| TASK BRIEF |
Repeat the records below exactly, leaving out every picture.

[Records from a collection]
○ ○ ○
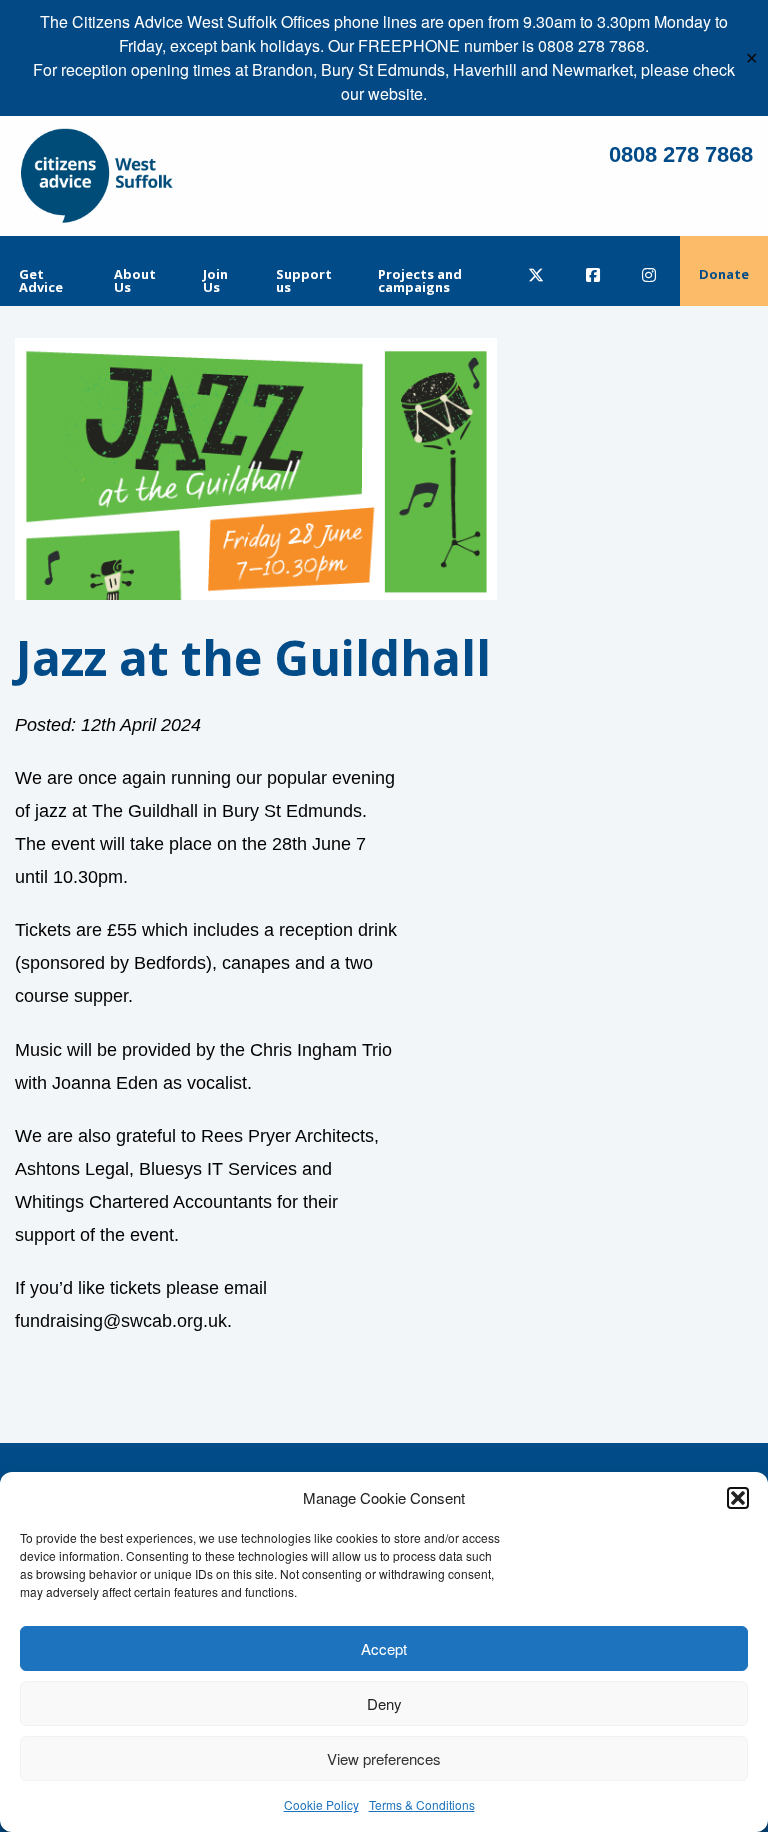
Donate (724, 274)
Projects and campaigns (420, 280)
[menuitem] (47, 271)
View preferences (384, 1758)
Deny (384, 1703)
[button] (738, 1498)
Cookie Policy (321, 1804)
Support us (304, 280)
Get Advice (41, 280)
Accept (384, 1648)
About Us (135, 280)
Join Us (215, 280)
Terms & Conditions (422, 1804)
○ ○ ○
| SOLUTION |
Donate (724, 274)
Projects and campaigns (420, 280)
[menuitem] (47, 271)
View preferences (384, 1758)
Deny (384, 1703)
[button] (738, 1498)
Cookie Policy (321, 1804)
Support us (304, 280)
Get Advice (41, 280)
Accept (384, 1648)
About Us (135, 280)
Join Us (215, 280)
Terms & Conditions (422, 1804)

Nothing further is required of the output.